Bootstrapping is the easiest and cheapest form of investment, maybe we should celebrate it more.

One of the downsides of the current tech startup boom is the obsession with investor funding, the race to be a billion dollar ‘unicorn’ like Uber or AirBnB obsesses most of us reporting on this space.

The paradox is while we gleefully report businesses raising hundreds of millions of dollars at ever increasing valuations, we’re also discussing how the cost of entering industries or launching new companies is collapsing, making it easier to launch a venture than every before.

Which leads us to good old fashioned ‘bootstrapping’ – funding a business’ growth out of sales.

A recent story I wrote on Sydney based HR tech company Expr3ss! reminded me of that where owner Carolyne Burns described how she financed her business initially through the sale of her house and has never taken a cent from investors over a decade of profitable operations.

Bootstrapping is the traditional way generations of business owners and entrepreneurs have funded their ventures and it’s only in recent years with the rise of the tech startup that venture capital or private equity has been seen as investment sources for most small businesses.

That rise of VC and PE investors though could be partly due to the banks stepping out of their role of financing small businesses as they’ve focused on financial engineering and funding speculators.

Work task 1. In the text on bootstrapping, how did Carolyne Burns first finance her business?
Work task 2. Carry on the text on bootstrapping from its final sentence.
The items that follow have no connection to the text on bootstrapping.

Data under study.
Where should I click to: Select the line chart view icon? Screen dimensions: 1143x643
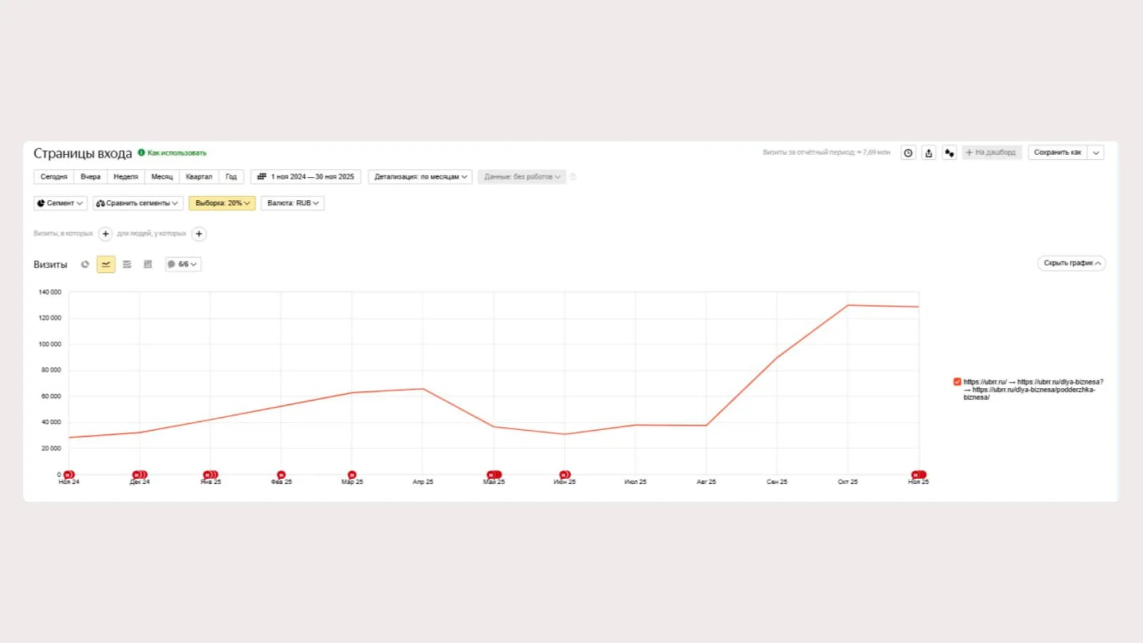(x=106, y=265)
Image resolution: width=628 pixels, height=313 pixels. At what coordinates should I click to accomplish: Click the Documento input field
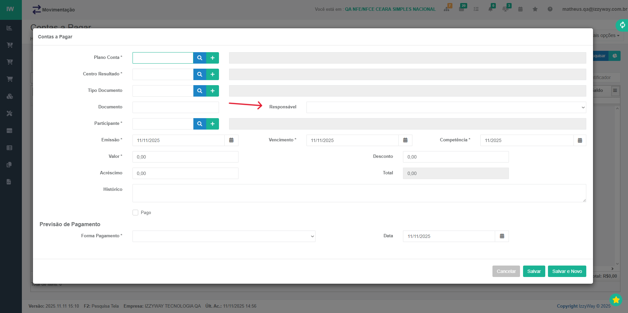point(176,107)
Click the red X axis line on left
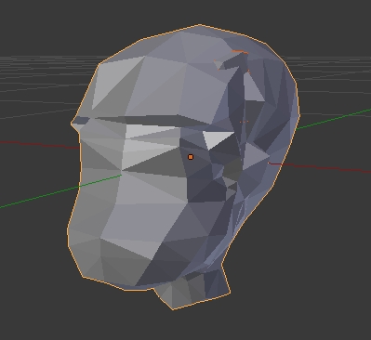Image resolution: width=371 pixels, height=340 pixels. pyautogui.click(x=40, y=145)
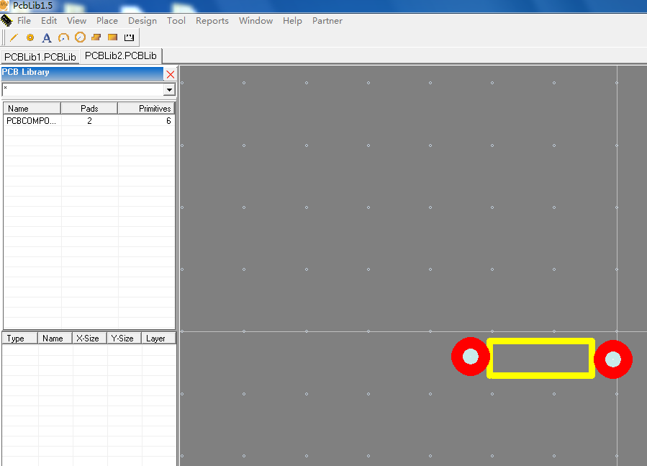The image size is (647, 466).
Task: Select the Place Pad tool
Action: coord(30,37)
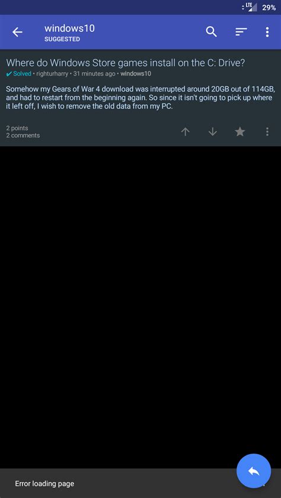This screenshot has width=281, height=498.
Task: Tap the blue reply floating button
Action: 254,471
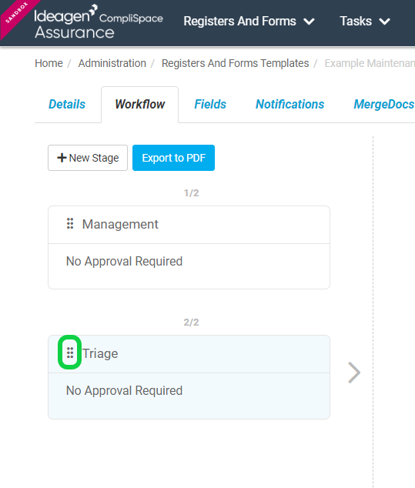Expand the Tasks dropdown menu

tap(365, 21)
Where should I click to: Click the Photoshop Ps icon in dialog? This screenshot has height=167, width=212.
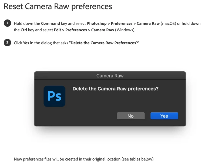click(x=55, y=96)
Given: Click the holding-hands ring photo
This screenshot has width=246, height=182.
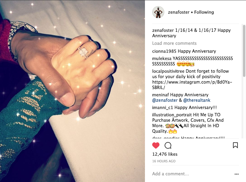Looking at the screenshot, I should [72, 91].
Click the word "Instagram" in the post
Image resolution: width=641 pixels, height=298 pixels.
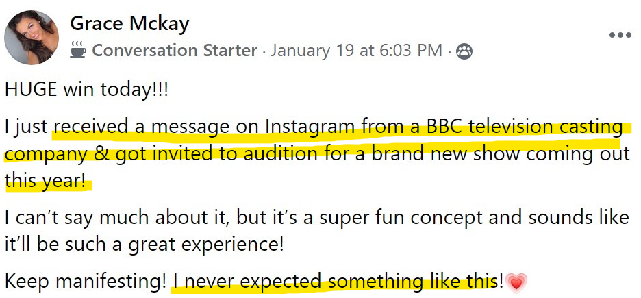coord(310,127)
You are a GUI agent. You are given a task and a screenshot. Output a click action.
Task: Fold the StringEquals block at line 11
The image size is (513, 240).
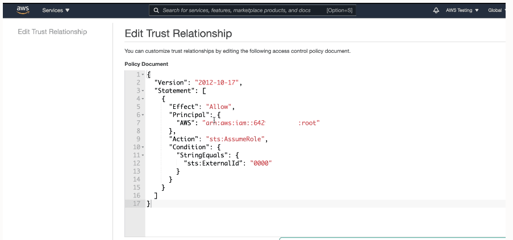pos(143,155)

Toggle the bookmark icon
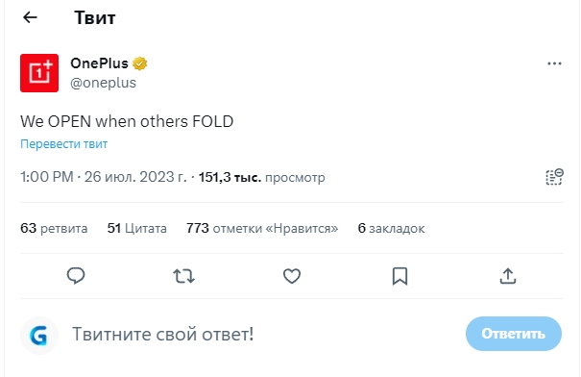[x=399, y=276]
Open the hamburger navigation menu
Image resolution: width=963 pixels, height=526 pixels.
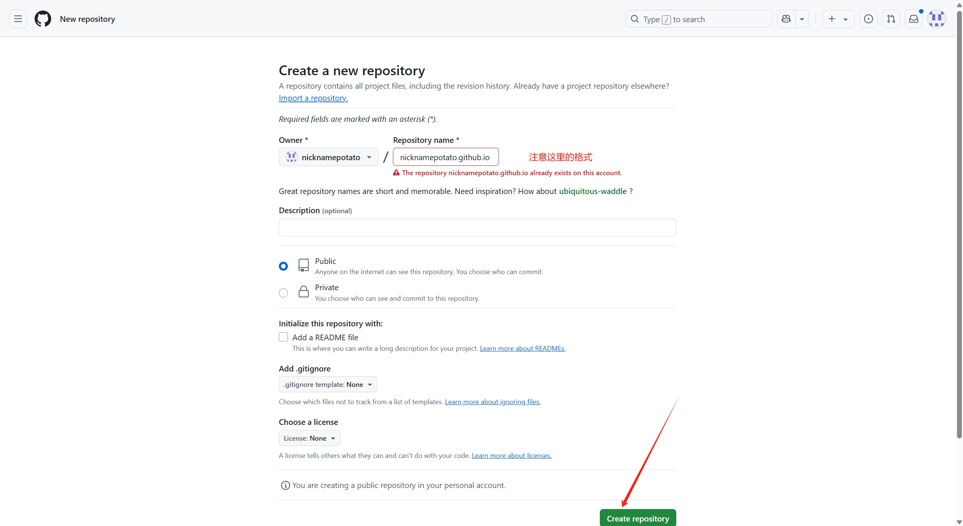pos(18,19)
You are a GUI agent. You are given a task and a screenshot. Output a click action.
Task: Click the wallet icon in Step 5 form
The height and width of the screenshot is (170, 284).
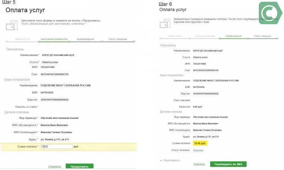[12, 25]
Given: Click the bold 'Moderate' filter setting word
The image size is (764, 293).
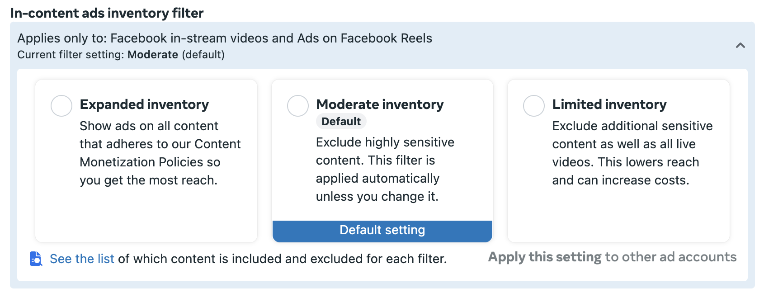Looking at the screenshot, I should pyautogui.click(x=153, y=55).
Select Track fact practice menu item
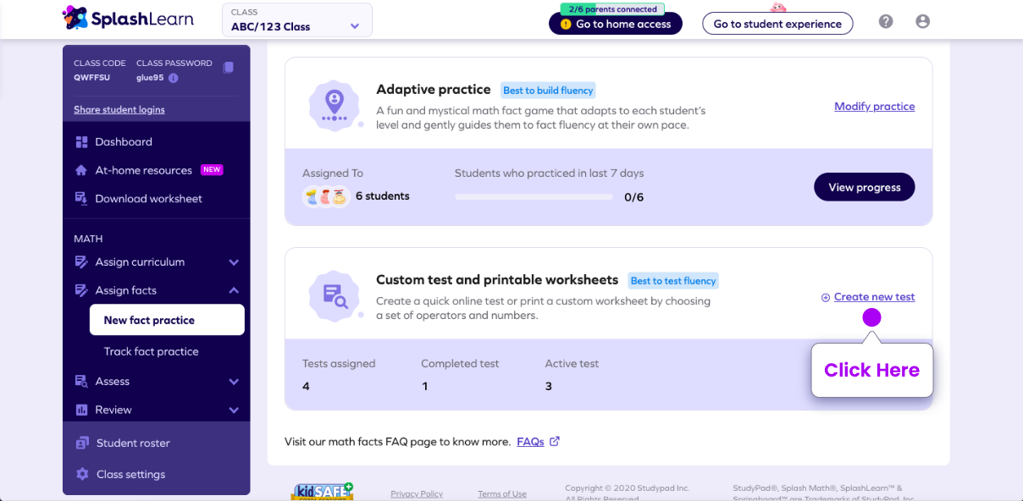The height and width of the screenshot is (501, 1023). pos(151,351)
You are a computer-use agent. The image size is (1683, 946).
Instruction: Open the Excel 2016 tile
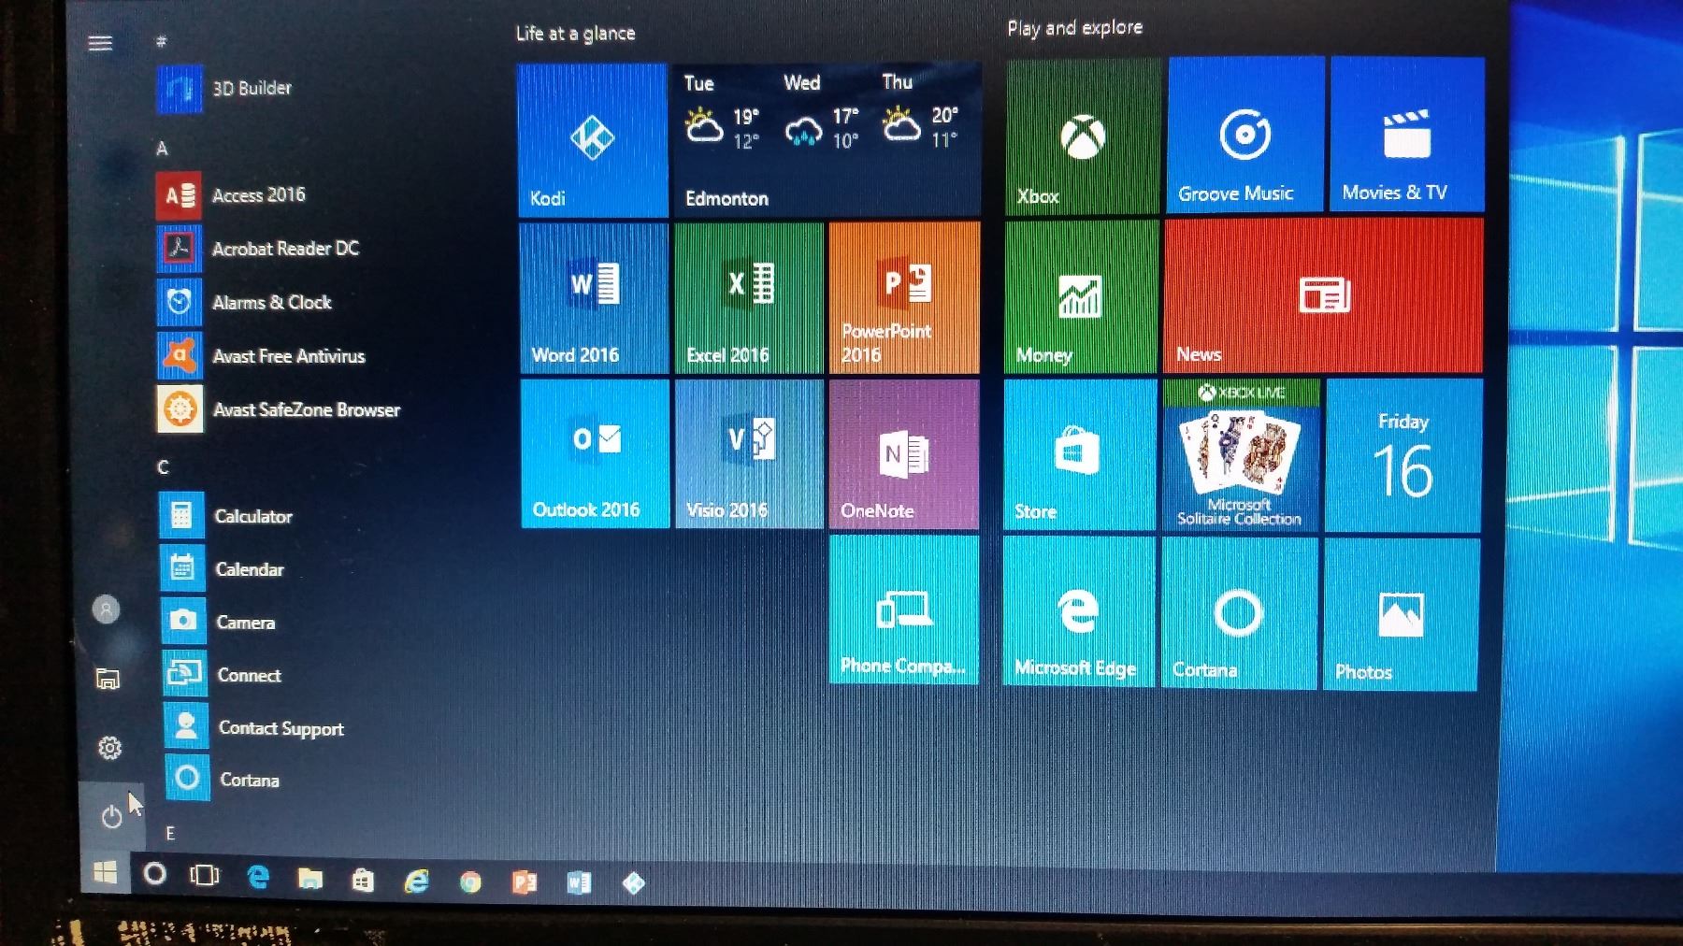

Answer box 1. She financed it through the sale of her house.

Answer box 2.
Also driving things in the last decade has been the flood of cheap money that’s washed across the world as governments and central bankers try to stave off deflation.

Many businesses needing money to fund capital investment or expansion have found it’s become harder to go to banks or traditional investors and that partly explains the rise of VC’s, Private Equity and the range of new online lender and crowdfunding platforms.

Venture Capital and investor money though never really comes cheap and having raised funds from investors, a founder or business owner’s job becomes as much about managing investor expectations as running the company.

 

For many business founders, the whole reason for starting their own company was to run their own show. So answering to a bunch of investors defeats the purpose of going on one’s own.

Carolyne Burns’ story is a reminder that the best, and cheapest, form of business financing is profitable sales. It’s something we should remember in an age that celebrates loss making companies dependent upon indulgent investors.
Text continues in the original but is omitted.